A little digression today about a common musical emergency. That great hit song. In this case, Umbrella by Rihanna. You want to play it so you get an easy arrangement from the local music shop. You get it back home and it doesn't sound anything like the record. That was the emergency faced by Jane, one of my piano students today. Boy, did that take me back! When I was a teenager in Abertillery we'd go to Paul's music shop in Somerset Street on a Saturday afternoon and all the latest songs would be displayed in the window of what was essentially quite a small terraced house. Inside, in the front room there was a kind of big table with a board stood up at the back and it was all covered with sheet music. Every surface. It doesn't matter what you wanted to play, Lottie Paul would shuffle out from whatever was through the mysterious doorway to the left of all the clutter and would always be able to find it somehow. For instance, Bryan Ferry brought out a version of These Foolish Things and she found it easily and we came back home with it. In the front room with my "classical piano training" I puzzled it out - it was our second piano by now, a little better than the first one but a full semitone flat.
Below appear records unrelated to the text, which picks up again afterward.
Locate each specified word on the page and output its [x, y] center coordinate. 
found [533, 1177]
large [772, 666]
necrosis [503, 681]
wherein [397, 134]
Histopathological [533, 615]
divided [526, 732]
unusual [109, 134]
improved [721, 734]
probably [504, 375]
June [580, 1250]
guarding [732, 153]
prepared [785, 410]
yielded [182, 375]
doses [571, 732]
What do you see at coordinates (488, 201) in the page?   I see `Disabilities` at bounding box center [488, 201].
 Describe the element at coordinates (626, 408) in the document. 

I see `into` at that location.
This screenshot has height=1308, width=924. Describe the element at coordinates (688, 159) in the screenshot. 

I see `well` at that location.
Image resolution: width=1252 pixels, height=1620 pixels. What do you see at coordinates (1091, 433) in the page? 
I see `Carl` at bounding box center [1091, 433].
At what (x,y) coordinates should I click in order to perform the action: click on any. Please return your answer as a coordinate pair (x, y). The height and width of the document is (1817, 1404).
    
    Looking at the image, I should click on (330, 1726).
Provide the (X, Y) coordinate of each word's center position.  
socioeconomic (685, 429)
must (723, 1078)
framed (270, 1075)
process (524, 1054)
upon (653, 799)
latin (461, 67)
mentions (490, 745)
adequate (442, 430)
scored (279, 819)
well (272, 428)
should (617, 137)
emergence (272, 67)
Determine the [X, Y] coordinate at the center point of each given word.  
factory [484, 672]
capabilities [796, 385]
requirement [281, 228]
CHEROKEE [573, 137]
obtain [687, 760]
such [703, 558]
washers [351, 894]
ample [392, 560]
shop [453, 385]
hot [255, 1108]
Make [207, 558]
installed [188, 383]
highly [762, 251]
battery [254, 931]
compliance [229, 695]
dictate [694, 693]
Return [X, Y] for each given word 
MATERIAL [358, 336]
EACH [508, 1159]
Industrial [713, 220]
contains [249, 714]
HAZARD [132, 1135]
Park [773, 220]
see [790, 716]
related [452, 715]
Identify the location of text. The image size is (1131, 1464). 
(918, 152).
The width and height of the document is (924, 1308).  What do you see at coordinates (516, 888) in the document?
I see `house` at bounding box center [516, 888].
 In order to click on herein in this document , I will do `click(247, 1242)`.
My rendition sounded OK . . . but there was something lacking. Meanwhile, Dylan with his guitar was singing a great version of it. "What are you doing, Dylan? You can't even read music but you can sing the song!" "I'm just playing the guitar chords. See these letters above the music? C . . . F . . . em - that means C major, F major, E minor and so on." It's a big step forward on the piano when you can construct the chords at the keyboard from those letters. Back to Umbrella by Rihanna. Apparently, it took four people to write that, yet it can all be played just on the white notes of the piano with three note chords in the left hand. Essentially, you play the letter name of the chord, call it number one and add three and five up from it. If it doesn't sound quite right, you mess around with the middle note, number three. Emergency sorted! Meanwhile Rihanna is probably saying, "I wish somebody would write me another Umbrella." That's one great thing about music: it's so simple but it can earn you millions of pounds - but only if you get it right.